Conducting a SOLID DIFFERENTIAL DIAGNOSIS is ESSENTIAL! Sadly, many clinicians are not trained on how to conduct a good differential diagnosis.
- Do I believe that sex, porn, massage parlors, extramarital affairs, strip clubs, and use of escorts can become problematic? YES!
- Do I sometimes recommend that my clients stop viewing pornography? YES! I actually think that many sexual dysfunctions (such as erectile dysfunction, delayed ejaculation, and rapid ejaculation) arise from over-porn use, especially among men.
- The fact is, there is SO MUCH sexual behavior that is outside the cultural norm that is still perfectly healthy. There is also sexual behavior that we, as clinicians, consider unhealthy. Ultimately though, as long as there is no harm to self or others, mutual consent, and mutual pleasure, I view my role as helping each and every one of my clients determine what is healthy for them. That may look different than the next person who walks through my door.
- Here are some questions to ask yourself when considering whether your behavior is unhealthy or compulsive:
- Does my behavior involve mutual consent and mutual pleasure?
- Am I breaking the law with my sexual behavior?
- I am exploiting a vulnerable population or person through my sexual behavior?
- I am breaking the assumptions of monogamy with my sexual behavior?
- I am putting my primary partner’s sexual health at risk through outside sexual behavior?
- Is my sexual behavior creating distress to myself or to my partner?

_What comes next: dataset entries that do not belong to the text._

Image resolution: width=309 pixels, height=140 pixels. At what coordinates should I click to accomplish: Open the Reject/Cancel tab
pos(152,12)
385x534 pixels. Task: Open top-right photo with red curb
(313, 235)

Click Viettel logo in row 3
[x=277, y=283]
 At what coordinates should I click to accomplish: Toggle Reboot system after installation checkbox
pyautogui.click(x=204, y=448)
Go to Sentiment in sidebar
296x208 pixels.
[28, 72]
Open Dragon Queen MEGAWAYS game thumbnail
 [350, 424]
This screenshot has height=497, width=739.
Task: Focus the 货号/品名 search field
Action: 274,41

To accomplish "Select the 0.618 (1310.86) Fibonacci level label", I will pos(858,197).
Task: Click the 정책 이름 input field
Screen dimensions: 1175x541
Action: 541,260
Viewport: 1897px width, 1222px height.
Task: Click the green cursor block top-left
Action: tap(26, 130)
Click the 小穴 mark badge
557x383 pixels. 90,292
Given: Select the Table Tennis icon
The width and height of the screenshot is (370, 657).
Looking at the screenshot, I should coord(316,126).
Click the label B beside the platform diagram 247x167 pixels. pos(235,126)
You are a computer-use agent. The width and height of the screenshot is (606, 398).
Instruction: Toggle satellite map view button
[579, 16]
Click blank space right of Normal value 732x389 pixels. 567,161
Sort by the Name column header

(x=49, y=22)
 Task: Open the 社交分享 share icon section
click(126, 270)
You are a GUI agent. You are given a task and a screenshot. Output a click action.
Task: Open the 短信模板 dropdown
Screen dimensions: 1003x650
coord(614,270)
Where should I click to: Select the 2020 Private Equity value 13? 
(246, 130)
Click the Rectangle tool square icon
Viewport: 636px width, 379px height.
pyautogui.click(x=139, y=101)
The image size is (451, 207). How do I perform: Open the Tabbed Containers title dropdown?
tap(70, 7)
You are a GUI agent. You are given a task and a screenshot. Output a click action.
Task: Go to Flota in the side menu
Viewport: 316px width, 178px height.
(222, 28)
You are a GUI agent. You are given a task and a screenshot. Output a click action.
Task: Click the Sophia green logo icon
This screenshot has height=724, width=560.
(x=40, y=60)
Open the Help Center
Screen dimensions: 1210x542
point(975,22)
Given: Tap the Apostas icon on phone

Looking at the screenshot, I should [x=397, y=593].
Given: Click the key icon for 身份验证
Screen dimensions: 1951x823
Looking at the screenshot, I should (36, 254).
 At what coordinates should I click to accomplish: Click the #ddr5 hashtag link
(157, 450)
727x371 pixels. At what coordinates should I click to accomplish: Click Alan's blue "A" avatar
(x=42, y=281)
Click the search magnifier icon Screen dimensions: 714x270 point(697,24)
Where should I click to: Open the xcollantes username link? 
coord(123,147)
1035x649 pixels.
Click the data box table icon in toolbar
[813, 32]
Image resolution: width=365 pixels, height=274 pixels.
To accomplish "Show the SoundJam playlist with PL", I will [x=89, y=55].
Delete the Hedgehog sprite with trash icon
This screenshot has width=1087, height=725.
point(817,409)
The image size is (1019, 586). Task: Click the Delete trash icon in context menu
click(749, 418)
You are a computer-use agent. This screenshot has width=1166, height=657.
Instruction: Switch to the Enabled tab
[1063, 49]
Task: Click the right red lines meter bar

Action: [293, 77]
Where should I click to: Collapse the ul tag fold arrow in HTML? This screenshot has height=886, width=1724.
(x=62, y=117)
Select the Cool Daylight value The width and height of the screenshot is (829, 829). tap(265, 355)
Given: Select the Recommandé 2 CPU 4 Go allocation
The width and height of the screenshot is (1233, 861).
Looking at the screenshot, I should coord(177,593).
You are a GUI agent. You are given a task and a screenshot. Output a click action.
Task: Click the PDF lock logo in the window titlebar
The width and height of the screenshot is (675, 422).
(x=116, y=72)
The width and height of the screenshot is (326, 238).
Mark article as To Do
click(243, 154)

- Do I feel dependent on a specific kind of stimulus for sexual arousal and wish I could get turned on in other ways?
To summarize, the language we use in assessing, diagnosing, and treating sexual issues is extremely important. The word “addiction” when applied to sexual behavior can create a perception that may further harm the individual, ignore true underlying pathology, and limit the range of what’s considered healthy when treating individuals who are suffering as a result of their sexual behavior.